[Stored records]
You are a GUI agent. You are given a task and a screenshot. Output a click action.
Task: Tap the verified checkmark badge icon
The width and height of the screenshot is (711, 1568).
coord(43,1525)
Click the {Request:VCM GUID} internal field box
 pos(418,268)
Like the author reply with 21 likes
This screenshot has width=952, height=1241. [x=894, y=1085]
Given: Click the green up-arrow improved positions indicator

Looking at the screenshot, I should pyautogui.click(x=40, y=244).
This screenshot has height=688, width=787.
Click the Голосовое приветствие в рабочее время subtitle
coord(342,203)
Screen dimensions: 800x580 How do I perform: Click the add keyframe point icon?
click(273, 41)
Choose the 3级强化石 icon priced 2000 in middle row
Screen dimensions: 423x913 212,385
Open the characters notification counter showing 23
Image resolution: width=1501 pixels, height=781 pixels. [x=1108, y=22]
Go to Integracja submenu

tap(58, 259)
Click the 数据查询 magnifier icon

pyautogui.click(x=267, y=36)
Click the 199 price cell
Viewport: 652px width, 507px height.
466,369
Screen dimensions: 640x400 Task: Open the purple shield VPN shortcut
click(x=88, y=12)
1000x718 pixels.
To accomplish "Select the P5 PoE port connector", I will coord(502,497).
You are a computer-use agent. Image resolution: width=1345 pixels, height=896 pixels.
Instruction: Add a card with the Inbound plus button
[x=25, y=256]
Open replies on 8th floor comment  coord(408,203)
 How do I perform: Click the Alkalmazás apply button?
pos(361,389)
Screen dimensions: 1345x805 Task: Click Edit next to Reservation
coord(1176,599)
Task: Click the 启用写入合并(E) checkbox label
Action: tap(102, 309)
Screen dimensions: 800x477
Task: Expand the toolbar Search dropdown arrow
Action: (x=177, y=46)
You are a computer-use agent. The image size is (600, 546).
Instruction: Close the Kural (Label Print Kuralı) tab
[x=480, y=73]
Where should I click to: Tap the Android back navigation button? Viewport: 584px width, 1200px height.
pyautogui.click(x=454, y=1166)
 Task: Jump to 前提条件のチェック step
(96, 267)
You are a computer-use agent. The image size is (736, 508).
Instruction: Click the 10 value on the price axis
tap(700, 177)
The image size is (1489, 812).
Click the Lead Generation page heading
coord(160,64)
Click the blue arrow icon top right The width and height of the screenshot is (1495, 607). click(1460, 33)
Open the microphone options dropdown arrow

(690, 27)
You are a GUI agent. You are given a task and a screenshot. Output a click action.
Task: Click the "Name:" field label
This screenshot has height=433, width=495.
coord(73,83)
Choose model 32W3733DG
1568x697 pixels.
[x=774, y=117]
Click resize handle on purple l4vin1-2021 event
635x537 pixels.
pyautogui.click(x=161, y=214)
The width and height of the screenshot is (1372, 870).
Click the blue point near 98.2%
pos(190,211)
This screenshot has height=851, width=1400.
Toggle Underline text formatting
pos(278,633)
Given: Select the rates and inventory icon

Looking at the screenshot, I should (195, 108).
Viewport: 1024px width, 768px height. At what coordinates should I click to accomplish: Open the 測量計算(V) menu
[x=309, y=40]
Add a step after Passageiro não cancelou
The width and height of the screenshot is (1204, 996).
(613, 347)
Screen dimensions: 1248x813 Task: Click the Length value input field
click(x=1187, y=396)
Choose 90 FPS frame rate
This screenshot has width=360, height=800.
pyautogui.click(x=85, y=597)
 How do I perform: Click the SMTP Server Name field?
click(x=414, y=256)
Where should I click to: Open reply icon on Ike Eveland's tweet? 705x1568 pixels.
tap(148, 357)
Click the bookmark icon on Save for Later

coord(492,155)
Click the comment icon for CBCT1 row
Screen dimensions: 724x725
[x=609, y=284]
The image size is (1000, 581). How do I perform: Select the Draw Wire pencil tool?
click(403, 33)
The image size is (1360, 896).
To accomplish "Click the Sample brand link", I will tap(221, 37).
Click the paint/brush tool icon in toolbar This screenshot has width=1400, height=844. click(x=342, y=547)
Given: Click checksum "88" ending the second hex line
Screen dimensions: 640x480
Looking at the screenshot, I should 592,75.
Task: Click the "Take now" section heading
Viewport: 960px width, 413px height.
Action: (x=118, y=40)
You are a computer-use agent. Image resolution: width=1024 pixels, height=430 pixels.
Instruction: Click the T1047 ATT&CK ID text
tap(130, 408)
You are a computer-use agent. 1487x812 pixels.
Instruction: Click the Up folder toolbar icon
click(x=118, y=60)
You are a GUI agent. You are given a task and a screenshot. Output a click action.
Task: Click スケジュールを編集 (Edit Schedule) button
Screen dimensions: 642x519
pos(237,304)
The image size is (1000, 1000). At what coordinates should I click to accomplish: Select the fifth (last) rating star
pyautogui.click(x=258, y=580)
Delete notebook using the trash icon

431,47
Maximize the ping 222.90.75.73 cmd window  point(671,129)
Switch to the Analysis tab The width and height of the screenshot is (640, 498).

--- Aim of the exercise ---
The line with "The image size is (1000, 1000)." and every line after it up to the end of the entries: output those exactly, and only those.

--- Response to this task ---
The image size is (1000, 1000). At what coordinates should I click to accomplish: Select the fifth (last) rating star
pyautogui.click(x=258, y=580)
Delete notebook using the trash icon

431,47
Maximize the ping 222.90.75.73 cmd window  point(671,129)
Switch to the Analysis tab The width and height of the screenshot is (640, 498).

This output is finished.